For Programmers: Free Programming Magazines  


Home > Archive > Fortran > October 2004 > Inlining functions using *CONTAINS* statement









You are viewing an archived Text-only version of the thread. To view this thread in it's original format and/or if you want to reply to this thread please [click here]

 

Author Inlining functions using *CONTAINS* statement
Arindam Chakraborty

2004-10-26, 3:56 am

Hi,
I wish to inline a function in a loop, but I can't manually replace
the function call with its source code since the function is a HIGH
maintenance function and will be updated/modified frequently. The loop
is a high traffic loop and takes up 99% of the total run time of the
code. Right now I am using compiler directives to do the inlining, but
I will like to hardcode it into the program. By the way, the code is
written in F90.

[1]. Is there any way to inline a function (maybe using CPP
directives, or include statements) without replacing the function call
with its source code.

[2]. Does it matter in optimization and inlining (by compiler) if a
function is defined using the CONTAINS statement within the calling
program?

[3]. Any tips for optimizing big loop and functions calls will be very
useful.

Here is an example (test codes are listed below):

Given a compiler (xlf90, pgf90, ifort) and a optimization level (say
O5) will program prog1 be better optimized than prog2 ?

Thanks in advance,
-Ari

PROGRAM prog1
implicit none
integer :: i,N
double precision :: x,y

! N is very large ~10**12

do i=1,N
y = bigfunc(x)
end do


CONTAINS
FUNCTION bigfunc(x)
: : :
: : :
: : :
END FUNCTION bigfunc


END PROGRAM prog1



PROGRAM prog2
implicit none
integer :: i,N
double precision :: x,y,bigfunc

! N is very large ~10**12

do i=1,N
y = bigfunc(x)
: : :
: : :
end do


END PROGRAM prog2

FUNCTION bigfunc(x)
: : :
: : :
: : :
END FUNCTION bigfunc
Tim Prince

2004-10-26, 9:00 am


"Arindam Chakraborty" <arimail77@yahoo.com> wrote in message
news:4f273f02.0410252040.3477f713@posting.google.com...
>
> [1]. Is there any way to inline a function (maybe using CPP
> directives, or include statements) without replacing the function call
> with its source code.

Why isn't a module function under consideration?

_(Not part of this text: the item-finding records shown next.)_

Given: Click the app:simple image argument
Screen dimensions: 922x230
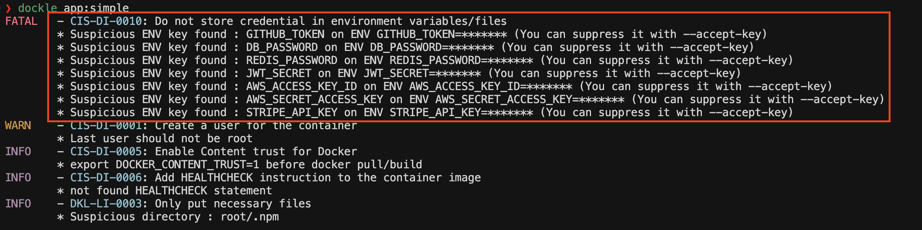Looking at the screenshot, I should (96, 8).
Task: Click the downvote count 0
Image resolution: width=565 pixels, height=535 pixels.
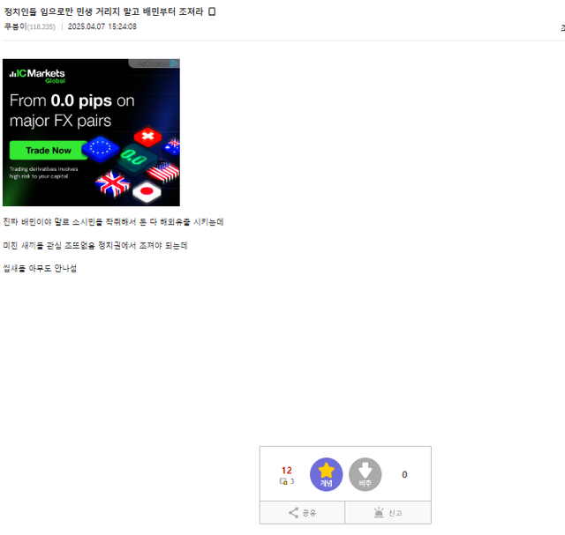Action: pos(404,474)
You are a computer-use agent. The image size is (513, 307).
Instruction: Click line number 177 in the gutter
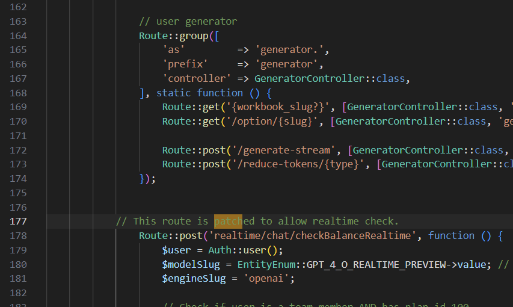(19, 222)
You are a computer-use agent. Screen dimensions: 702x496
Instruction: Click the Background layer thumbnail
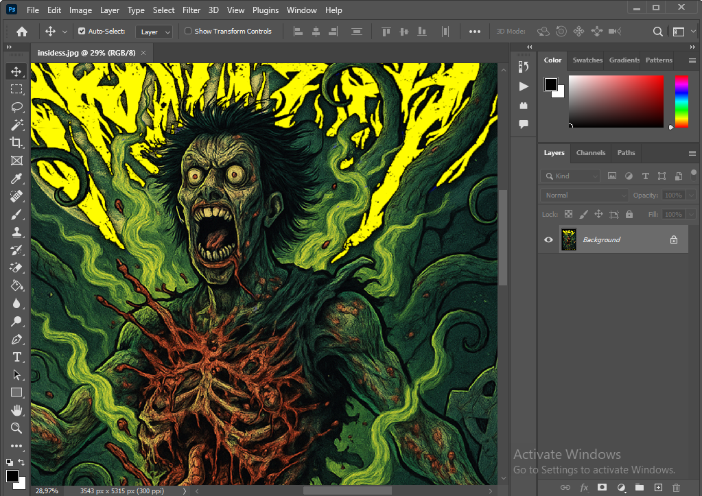pyautogui.click(x=569, y=239)
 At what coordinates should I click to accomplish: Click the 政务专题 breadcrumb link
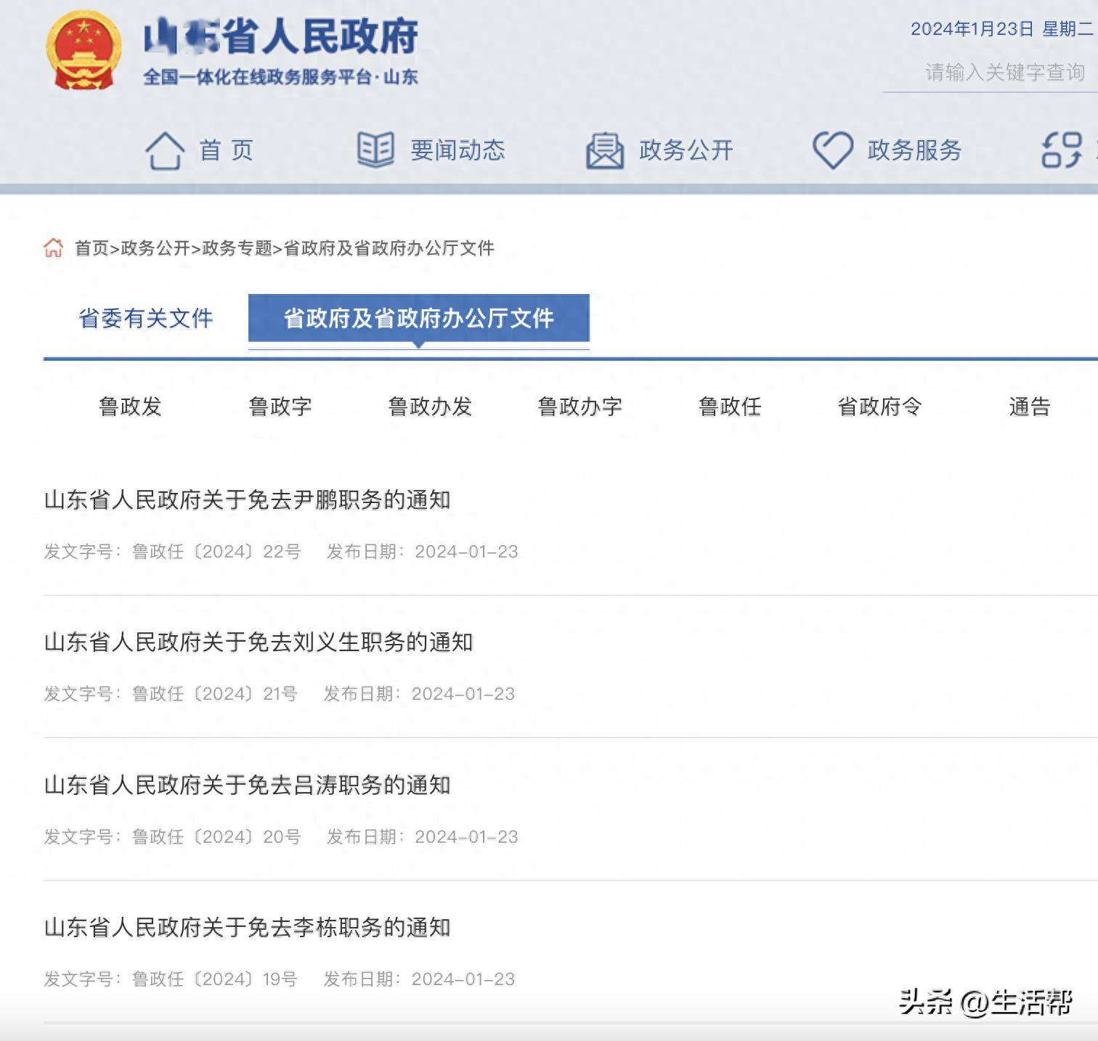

Have you already figured
out there is more than meets the eye to getting them optimized fully? At
least one of the compilers you mentioned lacks machinery to do that in some
cases. Depending how you write your function, it may not matter.
INCLUDE, or a pre-processor equivalent, effectively copies everything in
automatically. I can't tell whether you want that. You might even have to
try all your choices to see how they work with each of your compilers.
>
> [2]. Does it matter in optimization and inlining (by compiler) if a
> function is defined using the CONTAINS statement within the calling
> program?

As far as syntax goes, there is every reason why CONTAINS should lead to
optimization at least as good as the other alternatives. In practice, it
may not be so, due to the greater need for such optimization in C compilers,
and the closer commonality of your prog2 example.
>
> [3]. Any tips for optimizing big loop and functions calls will be very
> useful.

If you have a loop of significant size inside the function, and make enough
of the important details visible to the compiler locally, the questions of
in-lining optimization won't matter.


beliavsky@aol.com

2004-10-26, 9:00 am

arimail77@yahoo.com (Arindam Chakraborty) wrote in message news:<4f273f02.0410252040.3477f713@posting.google.com>...
> Hi,
> I wish to inline a function in a loop, but I can't manually replace
> the function call with its source code since the function is a HIGH
> maintenance function and will be updated/modified frequently. The loop
> is a high traffic loop and takes up 99% of the total run time of the
> code. Right now I am using compiler directives to do the inlining, but
> I will like to hardcode it into the program. By the way, the code is
> written in F90.
>
> [1]. Is there any way to inline a function (maybe using CPP
> directives, or include statements) without replacing the function call
> with its source code.
>
> [2]. Does it matter in optimization and inlining (by compiler) if a
> function is defined using the CONTAINS statement within the calling
> program?
>
> [3]. Any tips for optimizing big loop and functions calls will be very
> useful.
>
> Here is an example (test codes are listed below):
>
> Given a compiler (xlf90, pgf90, ifort) and a optimization level (say
> O5) will program prog1 be better optimized than prog2 ?
>
> Thanks in advance,
> -Ari
>
> PROGRAM prog1
> implicit none
> integer :: i,N
> double precision :: x,y
>
> ! N is very large ~10**12
>
> do i=1,N
> y = bigfunc(x)
> end do
>
>
> CONTAINS
> FUNCTION bigfunc(x)
> : : :
> : : :
> : : :
> END FUNCTION bigfunc
>
>
> END PROGRAM prog1
>
>
>
> PROGRAM prog2
> implicit none
> integer :: i,N
> double precision :: x,y,bigfunc
>
> ! N is very large ~10**12
>
> do i=1,N
> y = bigfunc(x)
> : : :
> : : :
> end do
>
>
> END PROGRAM prog2
>
> FUNCTION bigfunc(x)
> : : :
> : : :
> : : :
> END FUNCTION bigfunc


A good compiler should optimize away loop-invariant tests within a
loop, so you could try writing

ifunc = 1
do i=1,N
select case (ifunc)
case (1)
! code for function 1
case (2)
! code for function 2
end select
end do

The risk of doing this was discussed in the thread "speed of tests in
loops" in this newsgroup at
http://groups.google.com/groups?hl=...ting.google.com
..
Paul Van Delst

2004-10-26, 3:58 pm

Arindam Chakraborty wrote:
> Hi,
> I wish to inline a function in a loop, but I can't manually replace
> the function call with its source code since the function is a HIGH
> maintenance function and will be updated/modified frequently. The loop
> is a high traffic loop and takes up 99% of the total run time of the
> code. Right now I am using compiler directives to do the inlining, but
> I will like to hardcode it into the program.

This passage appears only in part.